The most obvious struggle to achieve a new voice is found in the fresh voices of Filipino poetry. Not the necessarily the winners of the Carlos Palanca Awards, but in the university and underground culture. This is where experimentation, mutation, flailing of limbs against glass ceilings, angry questions, and shockingly deeply moving poetry can be found - in between the cracks of published and polished verse, unseen in poetry anthologies, repeating their sore-throated ululations to the uncaring winds, seeking to escape the maw of their Titan fathers, demanding change.
It's slower in prose, where the unquestioned authority of the elite writers dominate the production of short stories and novels, continuing to hold fast to predefined values of times past, full of pride and brimstone, confusing nationalism with literary worth, unwilling to go forward. We are taught to write about certain things, to value certain themes, locked into an unaltering vision of what the Filipino condition is: sad, lugubrious, victimized, melodramatic or fraught with achingly pointless (but beautifully well-written) epiphanies. There is no short story but one that is a moving portrait of Philippine society; no novel except that which, for the umpteenth time, tells us of the lionized Filipino experience of poverty, struggle and hope, set against an historical backdrop to add verisimilitude so we will all nod "it's true, that's true." Outside of this miser's box, there is nothing worth considering, in their eyes. No, "literature" must be serious, must be nationalistic, must be set in the Philippines, must be, must be, must be. It would be amusing if it were not so tragic.
Stories for children are looked upon with a degree of specialist condescension, given their own sandbox and encouraged to play. But not a single work for children is considered by the elite as on par with, say, the best of Nick Joaquin or F. Sionil Jose - no, those greats are "serious" writers.
As for writers of speculative fiction, well, you know what I think. The landscape is desolate because serious writers apply themselves only to serious things. As if universal themes or the Filipino experience cannot be tackled successfully by fantastic fiction. It can and it should.
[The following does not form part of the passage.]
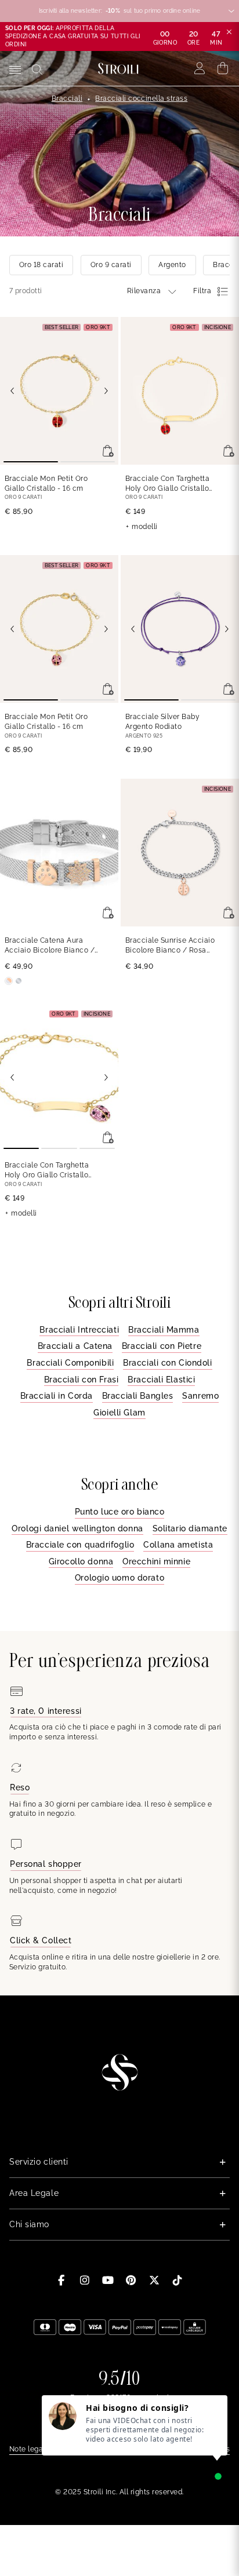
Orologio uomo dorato (119, 1577)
Conventional wisdom reads and values only certain priveleged texts, adheres only to specific business practices. We need to question and then create answers, following up with new business models and new stories that press our point home.
A society that subscribes purely to the wisdom of the ancients is a society that can only stagnate as it indulges in pedestrian navel-gazing. It can never learn new things, and thus it can never grow.